Он прижал палец ко рту, словно говоря сам себе: тихо, тихо. Что будешь вспоминать, вслух не говори.

«Странно устроен человек. Вроде бы это и не с тобой было, а – как с тобой. Так красно баяли, что ли? Да ну их. И приврут, недорого возьмут. Что Люкин, что Глебка. Оба хороши. Брехуны».

Ноги в сапогах набухли. В пальцы стучала кровь. Он носками зацеплялся за пятки, стаскивал, лежа. Разленился.

«И человек – шкура такая; дай ему волю, подай мягкое ложе, подай сласть на подносике – и возомнит о себе, и палец о палец не ударит».

…Фразы метались под теменем, чужие рваные фразы. Хохотки. Пулей выпущенные шуточки. Вздохи. Скрип зубовный. Хлебки, глотки. Все вставало перед занавешенными тяжелыми веками глазами; так однажды он видел цветные сполохи и свечи, бегающие по небу, они складывались в кресты, круги и стрелы, а потом вдруг реяли прозрачным бабьим шарфом. Северное сияние. Однажды ночью… над зимним, замкнутым в синий лед Тоболом…

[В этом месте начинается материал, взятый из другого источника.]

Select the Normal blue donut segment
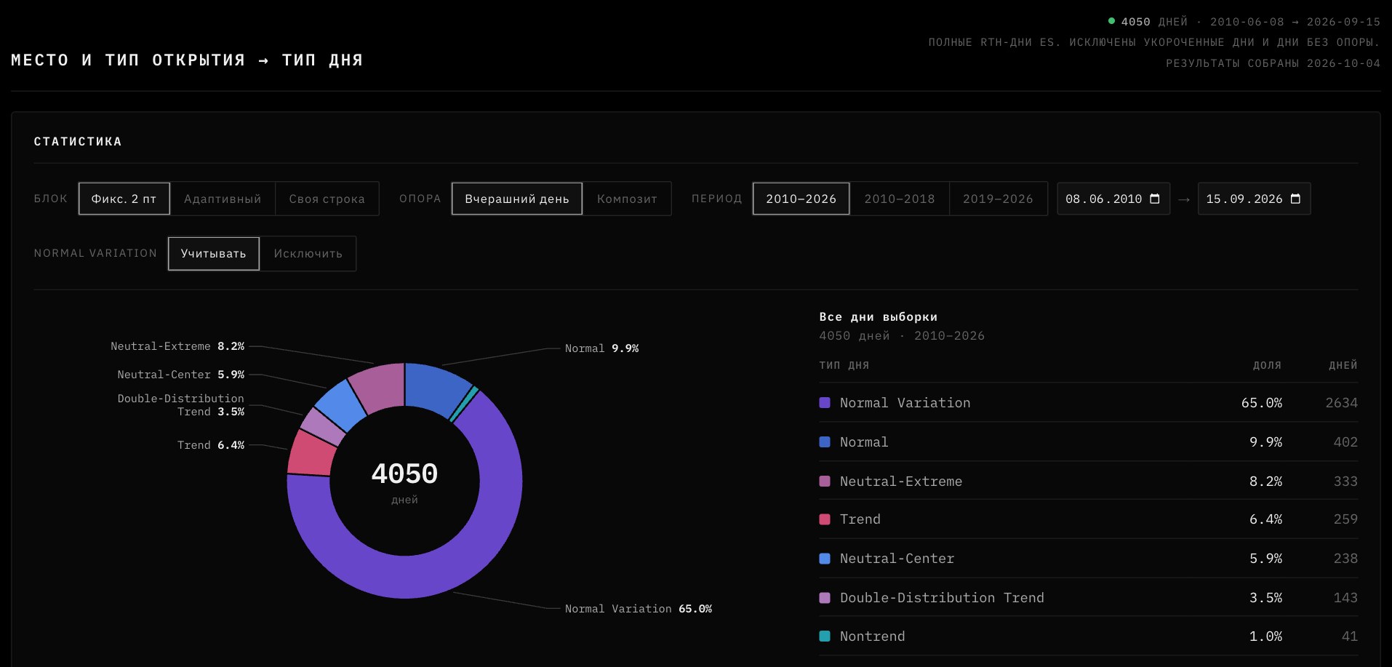The width and height of the screenshot is (1392, 667). (435, 387)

…Осталась семейка. Булки ее белой кусок. Девчонки, да уж не несмышленки. Барышни уже взрослые, таких в деревнях замуж отдавали, а свекровки на них – воду возили. Дай стакан! На, да не подавись. Остались-то остались, да воли им все как не было, так и нет. А хозяин-то в Тобольске кто? Правильно. Умница. Павка там хозяин. Пава Хохряков. Этот – злобой своей уж на всю Сибирь славится. А что думаешь, почему они все такие, ну, как псы? Не знаю. Так им – удобней. Легче им так.

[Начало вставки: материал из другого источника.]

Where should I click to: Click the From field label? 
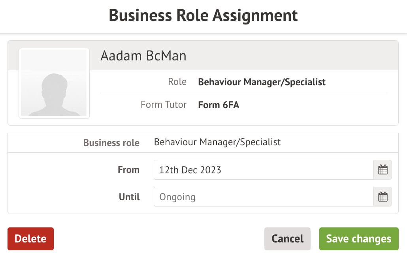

Павка Хохряков правит Советом. А Совет – всему голова. А Павка – его лапа когтистая. Прэд-сэ-да-тель. Протянет, оцарапнет – не почудится мало! Девки царские, бойтесь Павку! Ну они, понятно, и боятся. А Павка-то знаешь кто? Не знаешь ни шута. Он кочегаром служил на пароходе «Александр Третий»! Вот как оно. Кочегар.

Ну и людей в топках жжет. Ровно бревна. Жжет, кочергой ворошит и смеется. Ха-а-а-а!

Хозяин города. Что его левая пятка захочет. Какая пятка, окстись. Павка – приказы из Москвы слушает. От Ленина, от Свердлова. Верно. Я сам телеграфные ленты в Губернаторский дом привозил, с почтампа. Лента длинная, а на ней закорючки. Со мной телеграфист трясется. Разбирать крючки и складывать из них секретные слова будет прямо на ухо Павке. Нам, челяди, это знать не положено. Всему миру ненароком разболтаем.

Разболтаем – и стрельнут.

Точно. Готовил Пава выгонку девиц сюда, на Красный Урал. Готовил, сука, как тройную уху. Сначала этих сварит, потом этих покрошит. Потом укропчика добавит. Лучка зеленого. А у нас на шее – слуги эти! Да не слуги, дурак ты, а свита. Свита? Кого они свивают? Брось, это слово такое, так вся эта богатая дрянь, что вокруг царей вьется, именуется. Ну, а слуги, слуги-то у них есть? Я ж и слуг помню. Я тоже помню. Вымучили они меня, эти слуги. Хуже господ. Нос дерут. Яйца не те, молоко не то. Я одной так и гаркнул: погодь, я вместо коровы тебя с ранья подою!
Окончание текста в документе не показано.